Se separaron. El viejo contempló la calle cada vez más concurrida, al final de la cual, hacia donde se adentraba la joven, la muchedumbre iba en aumento, apareciendo de los pasajes y calles angostas que cruzaban la avenida principal, en torno a los puestos de bisutería y libros de segunda mano o productos artesanales y demás artículos. El policía veterano se precipitó en esa dirección presa de una urgencia que era más un presentimiento. De tanto en tanto alcanzaba a verla y gritaba su nombre, pero el sonido desaparecía mezclado con el que producía la multitud. Sin dejar de mirarla sacó el móvil del bolsillo y antes de que pudiera pulsar el número se le deslizó de la mano y cayó al suelo. ¡Maldito viejo torpe!, profirió para sí con las mandíbulas apretadas. Echó un vistazo fugaz al suelo, apenas una mirada de soslayo a fin de localizarlo, un mínimo instante que fue suficiente para perder de vista a la joven.

Relato (y III)

El policía veterano se dirigió hacia el lugar en que la vio por última vez. Lo hizo sin ambages, apartando a empellones a la gente que le salía al paso. Miró en derredor pero no acertó a ver más que las cabezas sin rostro de una multitud indiferente que deambulaba en sordina de un lado a otro como una manifestación improvisada de ciegos.

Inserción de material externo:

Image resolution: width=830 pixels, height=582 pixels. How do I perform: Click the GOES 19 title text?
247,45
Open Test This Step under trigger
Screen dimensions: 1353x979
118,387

Detrás de uno de los tenderetes alcanzó a ver la entrada a una calle. Se adentró en ella unos metros, y a continuación se quedó quieto a las puertas de un callejón de aspecto sombrío que lo cruzaba, y de cuyo interior le llegó un hedor intenso a orines y despojos que yacían diseminados por el suelo. Antes de precipitarse en su interior extrajo la pistola de la sobaquera y la empuño frente a sí sostenida por las dos manos. Caminó lentamente, el arma apercibida y apuntando en todo momento allí donde dirigía la mirada, obstaculizada por un sudor abundante que se precipitaba serpenteante por el rostro atento. Vio algo a final del callejón, pero no alcanzó a distinguir de qué se trata. El rostro de la joven y el de su hija se sucedían vertiginosamente. Pidió a Dios que se tratara de un pobre desarrapado en procura de cobijo. Pero era ella, bajo la luz mortecina que apenas emitía un foco desvencijado que se mecía al final del callejón. Sentada, con los brazos extendidos en cruz, en idéntica postura en que hallaron a las otras víctimas. Sobre su pecho, unida al mentón por un fino hilo de carne ensangrentado, le colgaba la piel del rostro, cortada y desprendida de los huesos de la cara como si de una careta se tratase.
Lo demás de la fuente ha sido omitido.